Purpose

The last few weeks have been a tangled web of a mess. My emotions just seem to bounce from one extreme to the other…and rightfully so. As we mentally prepare for our appointment Wednesday and continue to brace ourselves for the never ending pregnancy announcements something magical is happening once again.

My hope for my blog was that my story in some way would touch, heal, or help others to understand the roller coaster of “trying”, high-risk pregnancies, NICU experiences, and bereaved parenthood. But what I failed or maybe just overlooked was the idea of connecting with others. That my blog would encourage other “Broken Mamas” to share their stories with me. I cannot express enough how grateful I feel…humbled…honored…extremely blessed.

For those of you that have reached out in the last few weeks, you know who you are, I just want to say thank you! Hearing your stories has stirred something within me. I have had this stirring before but quickly put it on the back burner, you have brought this stirring that brews deep within my soul back to life! You are all familiar with the fact that after we had our first miscarriage I felt the need to share. It took many months and some light convincing from my sister-in-law to actually start blogging but here we are now. I still have that same feeling and for as long as I continue to feel the need to share I will continue to do so. This stirring goes further than just sharing…it started after we lost Jackie and it continued to build in the background as days continued to pass only now to be emphasized after this recent miscarriage and brought front and center.

I have a whole lot of love to give and finding the right audience, the right place to put it has been a bit of a struggle of mine.

I sometimes wonder if my desire for conceiving was and is clouding or hindering my drive to pursue what will “feed” this stirring.
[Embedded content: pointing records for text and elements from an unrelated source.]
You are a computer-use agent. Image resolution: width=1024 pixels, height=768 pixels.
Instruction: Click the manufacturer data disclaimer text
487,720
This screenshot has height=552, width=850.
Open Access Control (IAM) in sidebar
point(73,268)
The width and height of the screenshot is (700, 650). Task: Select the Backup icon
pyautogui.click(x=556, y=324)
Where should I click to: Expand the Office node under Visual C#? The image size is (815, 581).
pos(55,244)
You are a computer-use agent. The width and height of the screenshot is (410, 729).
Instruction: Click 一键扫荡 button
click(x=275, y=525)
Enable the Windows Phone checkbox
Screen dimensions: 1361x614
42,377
Or maybe not…maybe I just haven’t stubbled across the correct road to take. Maybe it just simply boils down to the same question, now what? There are many different things I could do. The main driving force behind this stirring is the desire I have to want to help. But how should I help?
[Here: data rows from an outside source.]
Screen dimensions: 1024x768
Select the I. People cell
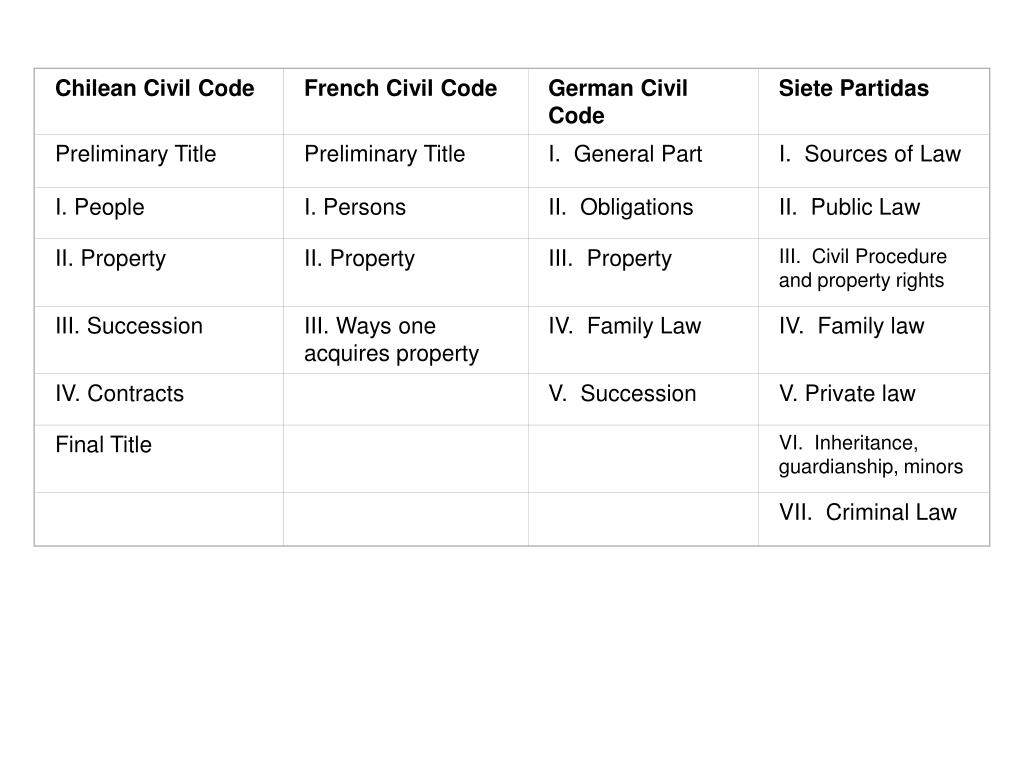click(159, 213)
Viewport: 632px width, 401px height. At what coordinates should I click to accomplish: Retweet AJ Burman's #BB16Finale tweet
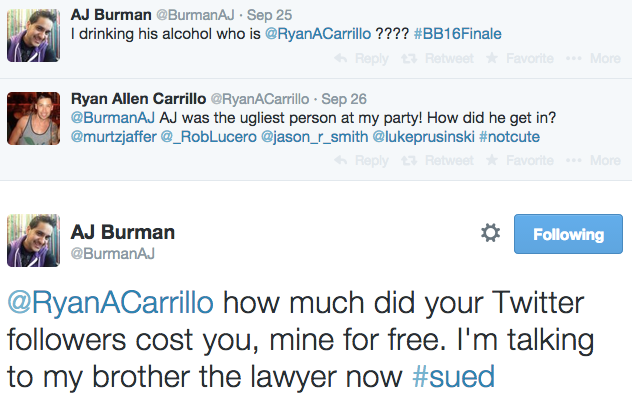click(437, 59)
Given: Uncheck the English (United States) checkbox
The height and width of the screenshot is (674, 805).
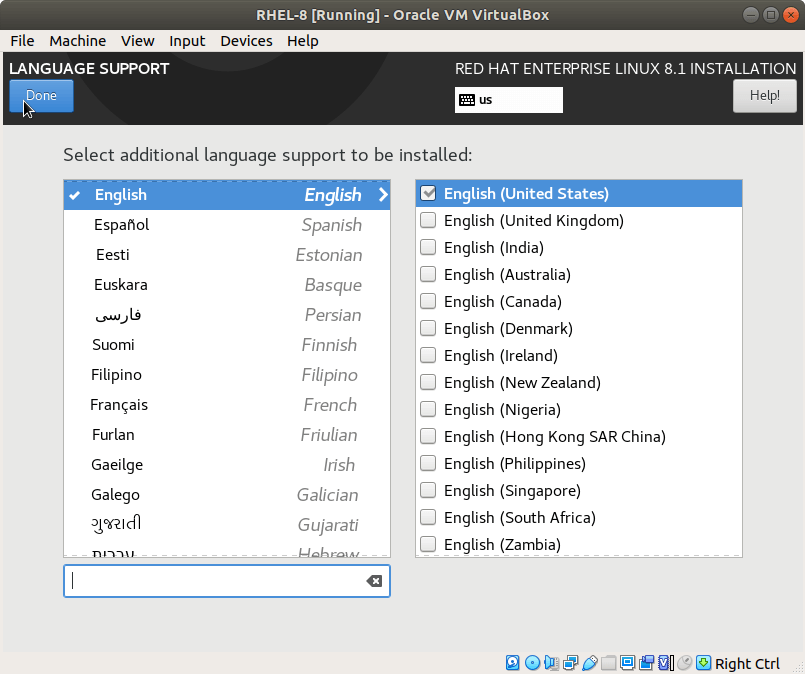Looking at the screenshot, I should [429, 194].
Should we in fact start a foundation as I had originally thought? I send small gifts to Mamas I am made aware of that need some loving in a difficult time, is that enough? I share my thoughts regarding my journey in this blog, is that enough? Rock painting was a success, but will that idea pick up momentum? Should I write a book and if I did would anyone read it or want it?

Am I doing enough is simply what I continue to ask myself and I just don’t think that I am. I wouldn’t have this feeling I have right now if I was doing enough. Something is brewing…but what it is I still don’t know. All I know is I have a whole lot of brave Mama’s to thank. I have a whole lotta love to give and it has to go somewhere…but where?

We love you Bear, Jackie, and Peanut!